The Taylor series for cos(x) about \(\displaystyle \frac{\pi}{4}\) is:

\(\displaystyle \L\\cos(\frac{{\pi}}{4})-sin(\frac{{\pi}}{4})(x-\frac{{\pi}}{4})-\frac{cos(\frac{{\pi}}{4})}{2!}(x-\frac{{\pi}}{4})^{2}+\frac{sin(\frac{{\pi}}{4})}{3!}(x-\frac{{\pi}}{4})^{3}+........\)

\(\displaystyle \L\\=\frac{1}{\sqrt{2}}-\frac{1}{\sqrt{2}}(x-\frac{{\pi}}{4})-\frac{\sqrt{2}}{4}(x-\frac{{\pi}}{4})^{2}+\frac{\sqrt{2}}{12}(x-\frac{{\pi}}{4})^{3}+.........\)

This series will converge to cos(x) if \(\displaystyle R_{n}(x)\) approaches 0 as n approaches 0.

Since \(\displaystyle f^{n+1}(x)\) is either \(\displaystyle \pm\sin(x)\) or \(\displaystyle \pm\cos(x)\), then \(\displaystyle R_{n}(x)\) approaches 0 as n approaches infinity for all x.

So, we have the limit:

\(\displaystyle \L\\\lim_{n\to\infty}\frac{|x-a|}{(n+1)!}=0\), so \(\displaystyle R_{n}(x)\) approaches 0 for all x.

What Taylor does is give us a polynomial that approximates f(x) for all x very near a. The closer x is to a, the better the approximation.

If x=a, in your case (pi/4), then you arrive at \(\displaystyle \frac{1}{\sqrt{2}\)

which equals \(\displaystyle cos(\frac{\pi}{4})\)

Let x equal, say, \(\displaystyle \frac{23\pi}{90}\)(46 degrees).

\(\displaystyle \L\\cos(\frac{\pi}{4})-sin(\frac{\pi}{4})(\frac{\pi}{180})-\frac{cos({\frac{\pi}{4}})}{2!}(\frac{\pi}{180})^{2}+\frac{sin(\frac{\pi}{4})}{3!}(\frac{\pi}{180})^{3}+......\)

If you perform the computations you get .694658367735.

The further you go with the series, the better it'll become.

\(\displaystyle \frac{1}{\sqrt{2}}=.707106781187\)

Subtracting, we find the error is .012448413452.

Try x=\(\displaystyle \frac{451{\pi}}{1800}\)(45.1 degrees) and you'll see it gets even better.

I hope this helps.

Edit: Alas, I reckon this was all in vain then
Oh well, as along as you get it.

 

[NYC]

Thanks!

Hm, that puts it in better perspective, thank you very much galactus, I do however have one more question which I'll post in the main forum.
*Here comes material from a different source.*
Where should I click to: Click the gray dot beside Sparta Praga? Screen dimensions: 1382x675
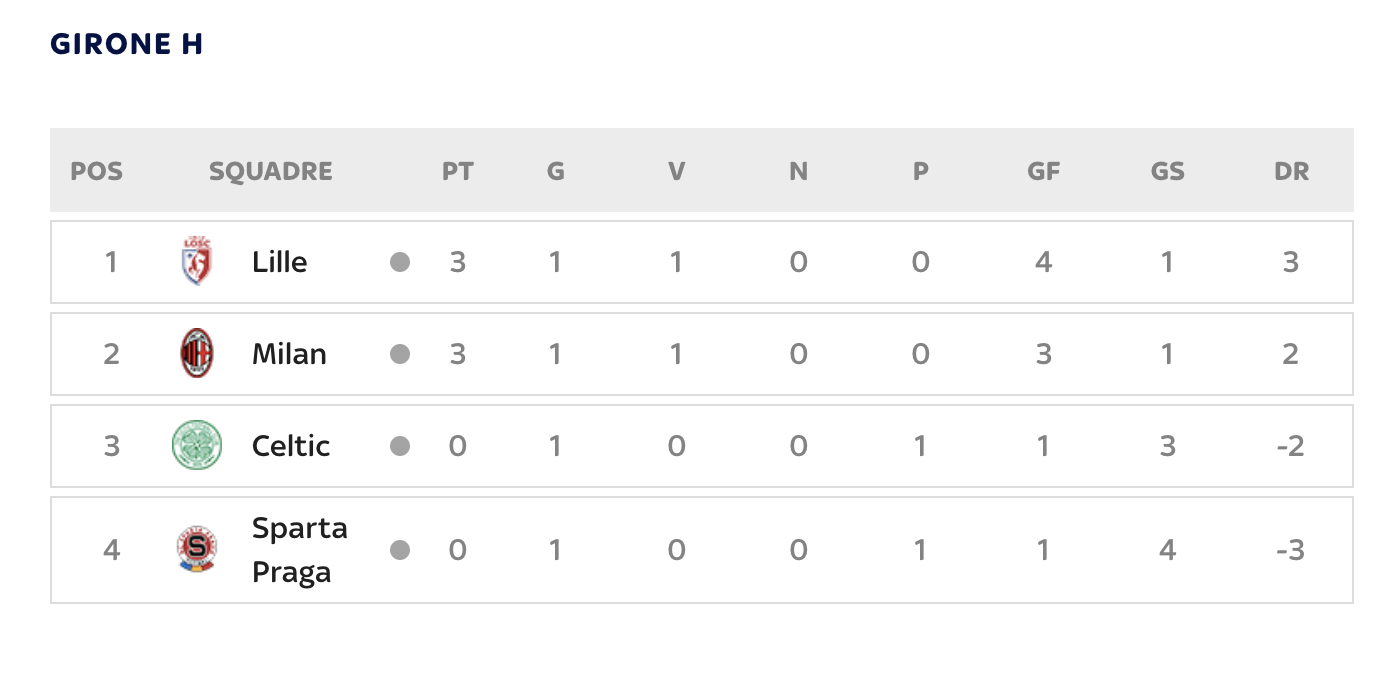click(400, 551)
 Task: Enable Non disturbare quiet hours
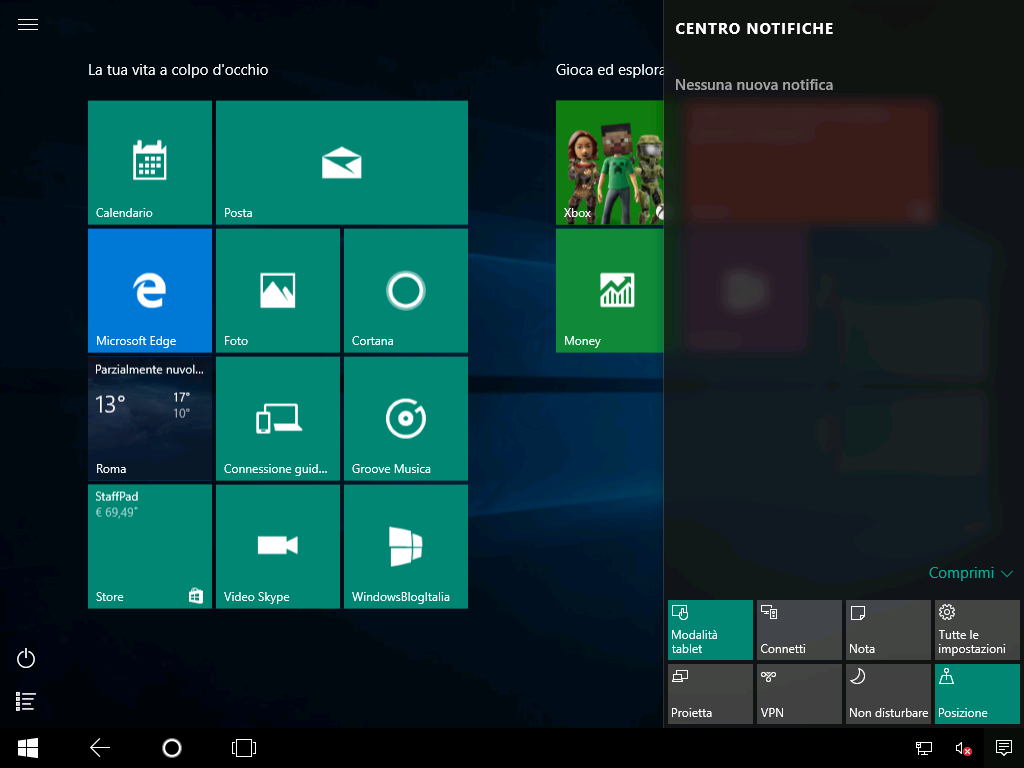tap(888, 694)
I do appreciate your having taken the time to do this one, although I came up with different answers. While I agree with you on the Taylor series of cos (x) centered at pi/4, using the first four terms generated an answer for cos (47pi/180) of .6819983166. To determine the error, I used the next term in the series: (x-pi/4)^4 all over sqrt 2 times 4 factorial. This gave an error estimate of 4.374 times 10 to the minus 8. Please let me know if I've made a mistake. Again, thank you.

 

[NYC]

Ack

My apologies, I misread your explanation. You evaluted 23pi/90, which I did not pick up on.

 

[galactus]

Yes, I arrived at the same thing you did for \(\displaystyle \frac{47{\pi}}{180}\)

I was just trying to explain the concept. I hope it wasn't befuddling.
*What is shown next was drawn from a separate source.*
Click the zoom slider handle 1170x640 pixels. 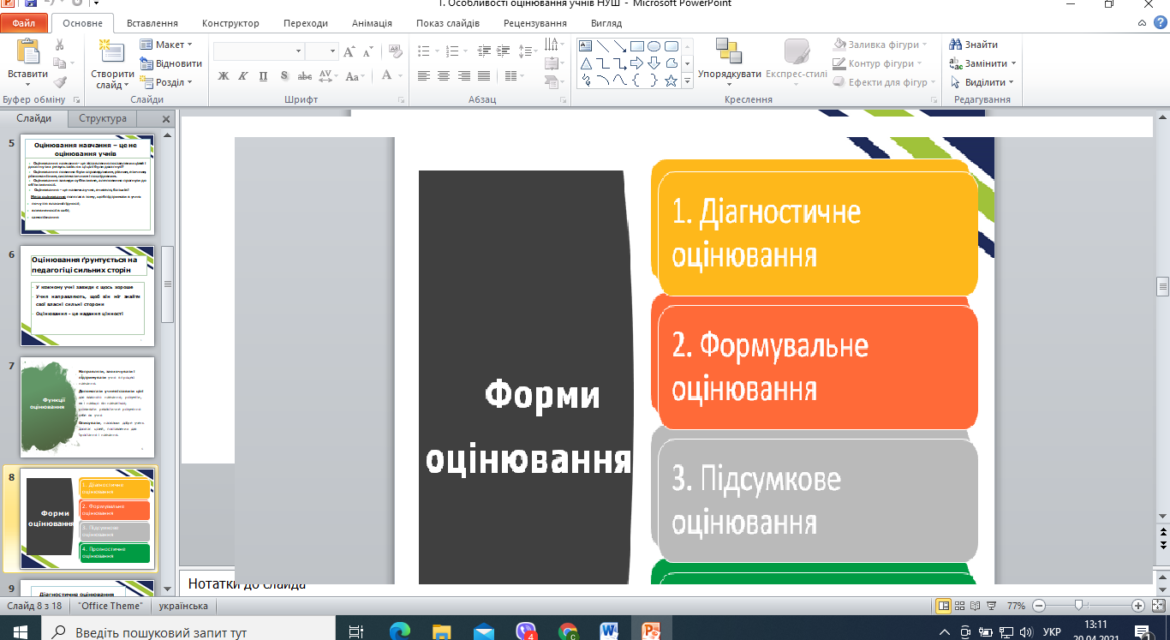1078,606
I was trying to show how it gets better as a and x get close to one another.

You are correct as far as I can tell.

The Remainder is given by:

\(\displaystyle \L\\R_{n}(x)=\frac{f^{n+1}}{(n+1)!}(x-a)^{n+1}\)

=\(\displaystyle \L\\\frac{cos(\frac{\pi}{4})}{4!}(\frac{\pi}{90})^{4}=\frac{{\pi}^{4}\sqrt{2}}{3149280000}=4.37424610193\cdot{10^{-8}}\)